Best job relocation: Nick Castellanos. It’s still unclear why, at age 25, Castellanos’ defense – and arm – at third base regressed in 2017. But it no longer matters. Once the Tigers latched onto Candelario as a stand-in at third, Castellanos was free for a tryout in right field, which he had played for a while during his minor-league days. From his first game in Toronto in early September the move worked. Castellanos was noticeably relaxed in right field. He handled everything pretty much in optimum fashion for a player who was readjusting to a new/old position. Moreover, his bat turned into a September lightning show. One of the true pluses from a somber season. Castellanos’ hitting skills are such that he should have his best-ever year in 2018 as he becomes even more stable in right.

Biggest disappointment, position player: Jose Iglesias. There are no obvious candidates here, although Iglesias comes closest to qualifying. He hit .255, which wasn’t by itself an indictment. The problem has been that on-base average: .289 in 2017. It’s one of the reasons why the Tigers, if they can’t deal him before December, are almost certain to not offer him a contract in 2018. Iglesias’ salary in 2017 was $4.1 million. Given that he’ll get an arbitration-level raise, the Tigers, who are still way past any sensible payroll numbers, almost surely will take their chances next year with Dixon Machado.

Daniel Norris

Biggest disappointment, starting pitcher: Daniel Norris. The caveat here is Norris could be, alongside Fulmer, next year’s rotation star. He looked last week as if a process that for Norris has been protracted, to say the least, is moving closer to making sense. Remember that he is all of 24. He gets all the time necessary. But his talent and pitches are of significant height. And that usually wins out over the long haul.

Biggest disappointment, relief pitcher: Alex Wilson. This probably was a simple case of being worn out.
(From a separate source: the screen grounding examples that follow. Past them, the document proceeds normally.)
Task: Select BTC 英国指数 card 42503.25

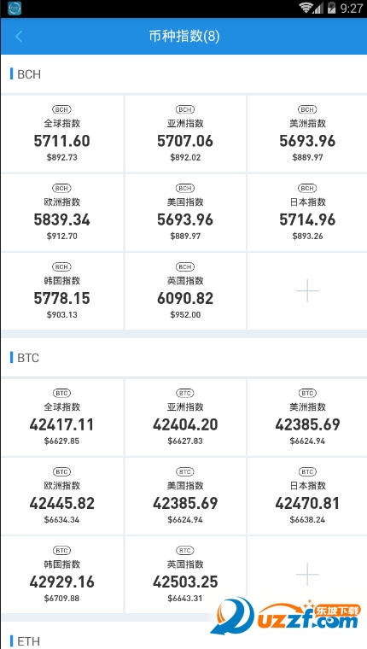Action: 185,575
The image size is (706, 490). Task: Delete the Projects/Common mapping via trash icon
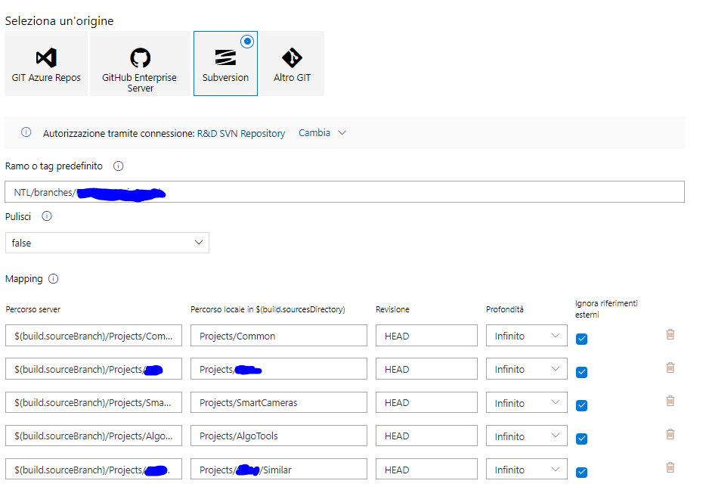670,333
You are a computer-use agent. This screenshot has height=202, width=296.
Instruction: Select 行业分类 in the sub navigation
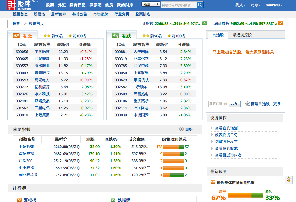(122, 14)
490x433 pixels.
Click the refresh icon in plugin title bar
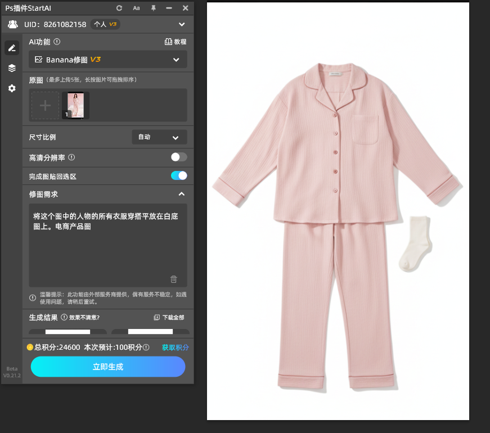pyautogui.click(x=119, y=8)
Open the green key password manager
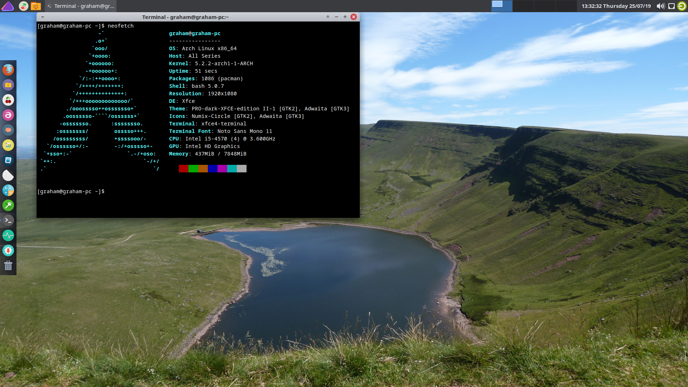The image size is (688, 387). coord(8,205)
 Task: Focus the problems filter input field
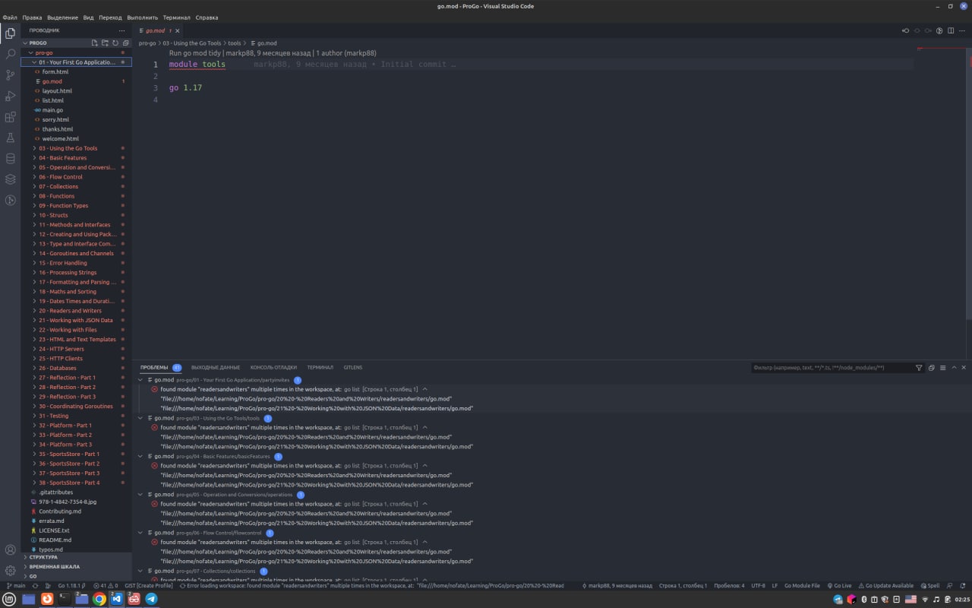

Wilson was saddled up so often (66 games) in 2017 he must have longed for a corral with green grass and nobody bothering him for at least two consecutive days. But his ERA and WHIP took a bashing this season, coming home at 4.50 and 1.37. Next season doesn’t figure to be easy on anyone, particularly a reliever. If the Tigers can crank back his outings even a tad, he, and they, should benefit.

JaCoby Jones

Talent that most tantalizes: JaCoby Jones. Oh, if this lad can hit even .200, the Tigers have a plus player in center field. His range is awesome. He could finish with an all-time Tigers high in defensive runs saved if he can somehow get that bat to cooperate and play a full season in center. But that’s wishing for a lot. He simply must make more contact. If he can, with that ability to romp across Comerica Park’s savannahs, he could be worth gold. Especially when he also has power.

Most likely comeback player in 2018: Miguel Cabrera. The Tigers’ medical masters believe an offseason plan designed to realign his back issues will make all the difference. Long-observed commandment in following these matters: Listen to the doctors. Cabrera is only 34. Forget not that a man named David Ortiz retired a year ago at 40 and was still slashing. Cabrera has the capacity to do the same. His fire and pride are immense. Expect him to make a Cabrera-grade recovery.